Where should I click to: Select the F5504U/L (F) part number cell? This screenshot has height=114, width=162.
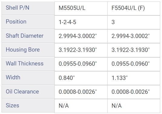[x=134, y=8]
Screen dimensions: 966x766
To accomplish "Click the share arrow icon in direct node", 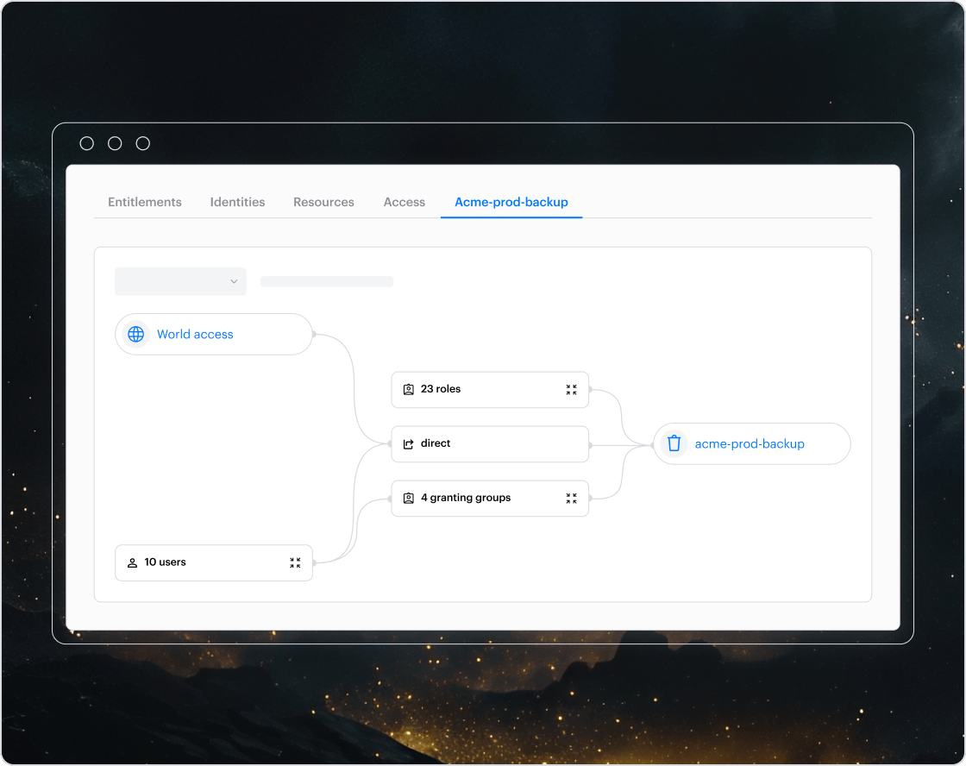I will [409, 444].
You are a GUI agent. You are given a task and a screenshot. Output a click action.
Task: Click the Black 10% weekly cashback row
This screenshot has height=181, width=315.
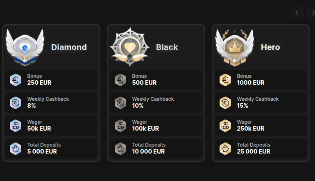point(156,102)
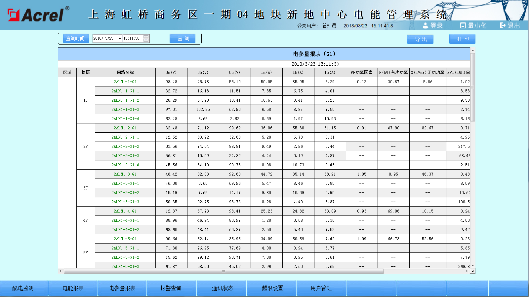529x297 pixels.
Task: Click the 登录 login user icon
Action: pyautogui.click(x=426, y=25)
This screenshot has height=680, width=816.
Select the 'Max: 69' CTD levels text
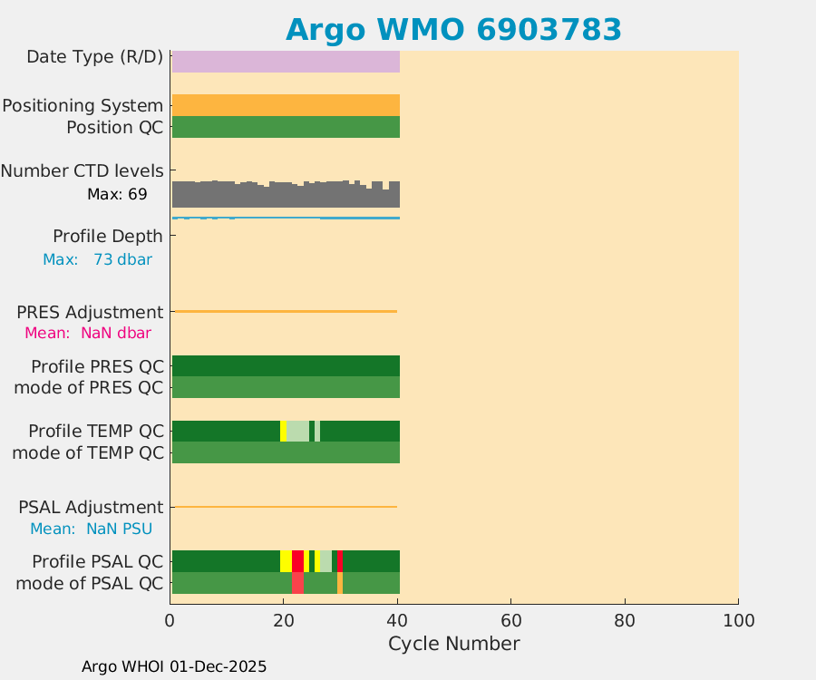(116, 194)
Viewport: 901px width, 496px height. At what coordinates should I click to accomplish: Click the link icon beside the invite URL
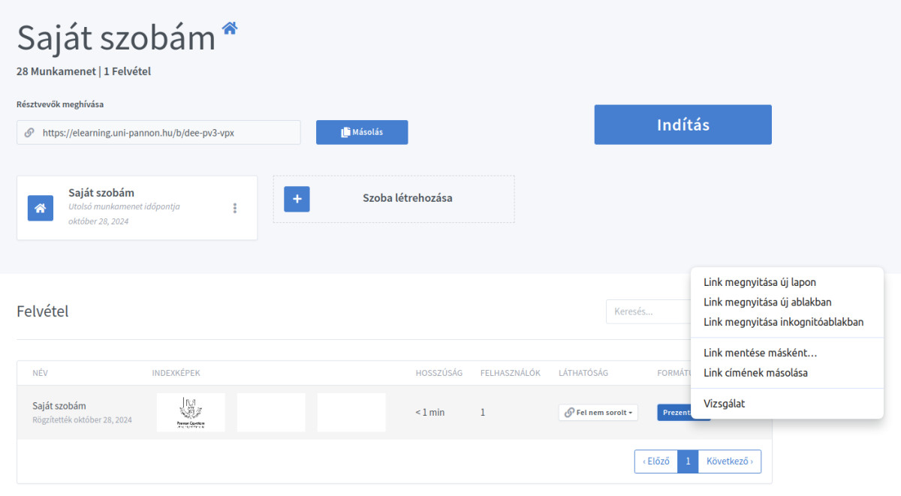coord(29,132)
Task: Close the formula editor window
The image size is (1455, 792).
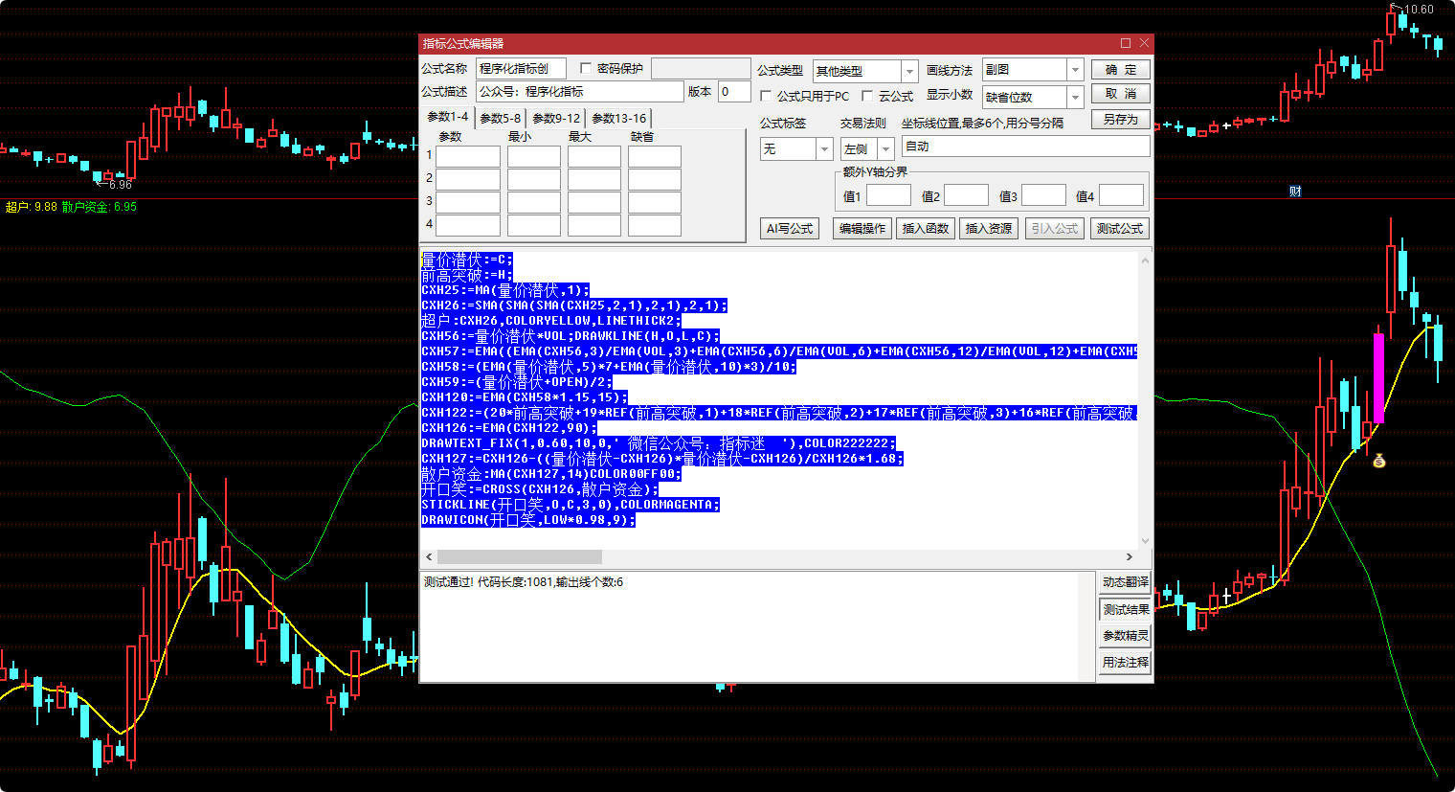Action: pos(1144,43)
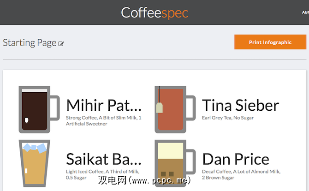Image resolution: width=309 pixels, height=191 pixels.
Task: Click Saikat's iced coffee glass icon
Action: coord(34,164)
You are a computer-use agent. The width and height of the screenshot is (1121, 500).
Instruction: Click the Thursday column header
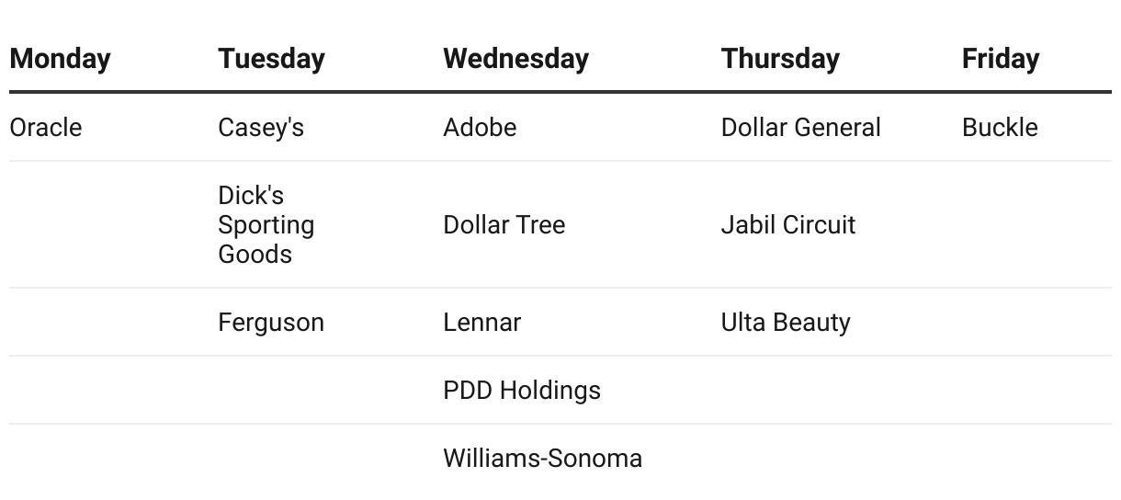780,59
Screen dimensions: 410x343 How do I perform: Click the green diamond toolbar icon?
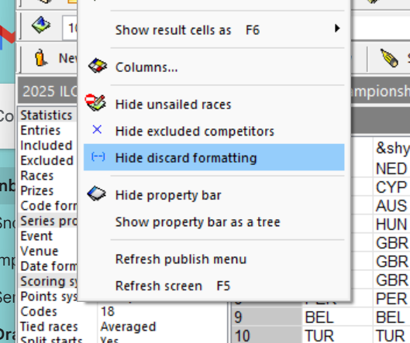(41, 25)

= = = = = = =

Look back over the records above. Reproduce exactly everything from the line with "Select the 'Max: 69' CTD levels text" down to the line with "Task: Close the formula editor window", inclusive, and leave the pictures out.

* Expected answer
Select the 'Max: 69' CTD levels text
(116, 194)
Viewport: 901px width, 496px height. At what coordinates should I click to accomplish: Click the link icon beside the invite URL
coord(29,132)
Task: Close the formula editor window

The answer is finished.